Our purchases this week demonstrate how this season
partakes
of several times and places.
It's now too hot in the Davis area for peas and blueberries, but
farmers from cooler parts of the state — nearer the ocean or nearer the
mountains — are still bringing them to the market. Peaches, squash,
tomatoes and sweet corn are plentiful, and we're starting to get the
eggplants that (along with the peppers that have not yet arrived) are for us the very symbols or figures of high summer. And yet, among all this, the first grapes of the season (from Sheletewitz Family Farms) are already hinting that
fall is not far behind.
For D., who grew up in the Midwest, corn was one of
the first vegetables that registered as “seasonal.” Her father’s brother, an early foodie, grew corn in their
tiny Chicago backyard. A neighbor who grew corn and tomatoes next door touted them as superior to
anything available in stores. And
corn was the one thing you’d find on Illinois roadside stands. We chose the yellow corn from Busalacchi Farms as a nod to the corn of a midwestern youth.
While our shopping and cooking are grounded in this place
and this season, we are also unstuck in time, collaborating with the ideas,
wisdom, and practitioners we encounter in books and haunted, in the best sense,
by all of those we’ve cooked with and for, as well as ancestors we know only through stories. This week we tried a recipe that was inspired both by this
moment—and the fleeting treat of fresh corn—and by two of our great grandmothers.
One of the rarest cookbooks in the Huntington Library’s collection is a slim pamphlet published after the San Francisco Earthquake in 1906. It is called The Refugees' Cook Book: Compiled by One of Them, Hattie P. Bowman, and it offers 50 recipes for 50 cents. As its Preface explains, "This little book of recipes has been compiled for the benefit of those who have lost their cook books in our great disaster."
Displaced victims of the SF earthquake, in front of a temporary tent shelter (from Wikipedia Commons) |
One might not imagine that the first thing one would think of in the wake of such a monumental disaster would be lost cookbooks, but Miss Bowman rose to the
occasion as she understood it, and her book provides a fascinating glimpse into
what was available in the ruins of San Francisco. We find recipes for vegetable salads, the ingredients kept
cold "in an ice chest,” as well as lots of oysters, crab, and clams, as
well as, surprisingly, a recipe for scallop of veal. On the last page, instructions for a “refugee filter” (using
cotton batting and pulverized charcoal) for purifying water and a trick for
clearing your tent of flies (burning cayenne pepper) return the reader to the
grim circumstances from which some of the more unlikely recipes might distract
us.
The recipe we chose to make first is for “corn oysters,” a
kind of hushpuppy or corn cake made with fresh corn instead of cornmeal.

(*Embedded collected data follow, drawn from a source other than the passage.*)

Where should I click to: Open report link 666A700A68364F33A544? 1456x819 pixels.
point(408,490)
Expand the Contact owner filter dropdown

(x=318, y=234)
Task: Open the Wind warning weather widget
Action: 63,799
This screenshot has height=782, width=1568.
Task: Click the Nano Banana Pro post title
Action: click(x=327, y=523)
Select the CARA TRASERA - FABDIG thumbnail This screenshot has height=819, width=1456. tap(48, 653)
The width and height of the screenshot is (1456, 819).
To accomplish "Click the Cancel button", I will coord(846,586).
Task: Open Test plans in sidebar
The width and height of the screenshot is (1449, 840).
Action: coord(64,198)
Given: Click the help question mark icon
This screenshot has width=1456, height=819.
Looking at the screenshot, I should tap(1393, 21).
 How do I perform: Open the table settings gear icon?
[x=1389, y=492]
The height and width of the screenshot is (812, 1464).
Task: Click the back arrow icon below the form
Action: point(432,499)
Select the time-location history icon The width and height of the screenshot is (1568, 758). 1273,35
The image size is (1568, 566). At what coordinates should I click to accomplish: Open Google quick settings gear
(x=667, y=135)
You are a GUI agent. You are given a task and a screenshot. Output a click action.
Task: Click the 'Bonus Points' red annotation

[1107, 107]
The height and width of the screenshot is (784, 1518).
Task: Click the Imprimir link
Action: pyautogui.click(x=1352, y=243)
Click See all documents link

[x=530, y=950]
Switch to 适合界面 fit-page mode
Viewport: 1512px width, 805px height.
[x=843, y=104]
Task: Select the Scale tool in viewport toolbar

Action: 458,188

Here is the recipe in full: "Grate the young corn into a dish--to one pint add one
egg well beaten, one small teacup of flour, one cup of cream, teaspoon of salt,
drop into a hot buttered pan a teaspoonful at a time and brown well."
We chose to use the teacup of another Irish great
grandmother. This one came to
Chicago at eleven years old and, to her horror, at first resided in the “Home
of the Friendless,” whose name she took as a lasting affront. She eventually got a job as a
stenographer at the World’s Columbian Exposition in 1893, where she met her
husband, a telegrapher. In time,
she acquired the set of Haviland china that represented, for her, that she had
arrived at prosperous gentility.
Despite that china, however, she never quite achieved a Victorian ideal
of domestic femininity. No angel
in the house, she. For one thing, she was what D's mother Mary describes as "the world's worst cook," someone who, among other things, "brewed tea that would take the skin off your feet." At her husband’s
graveside, she is said to have pronounced, “Well Joe, you were a
pal in your day, and now goodbye.” Laura’s tea cups look fragile but they have proved as tough
as she, surviving a century and travelling to California to be pressed into
service in this recipe.
We weighed the amount of flour the teacup held—4.35 ounces,
or a little over half a cup. We
used the same teacup to measure the cream.
So we combined in a bowl:
2 cups corn kernels (we gave up on the grater, cut these off
with a knife, and briefly pureed them in a food processor but didn’t try to get
them too fine)
1 teacup (or generous half cup) white flour
1 teacup (or ¾ cup) cream
1 teaspoon salt
1 beaten egg
We then dropped generous teaspoonsful of the batter onto a
buttered cast iron skillet over medium high heat (because they’d be easier to
turn with a metal spatula and those refugees didn’t have teflon). They spread out and, as a result,
resemble oysters not at all. But
they were light as a feather, despite having no leavening, and delicately sweet
from the corn.
Although we made these as a lark, we were astonished by how
delicious they were. We served them with
grilled skirt steak and a salad of tomatoes and corn — after a toast to the comic or tragic memory of all those who are no longer here, especially to what Milton wittily calls our "Grand Parents."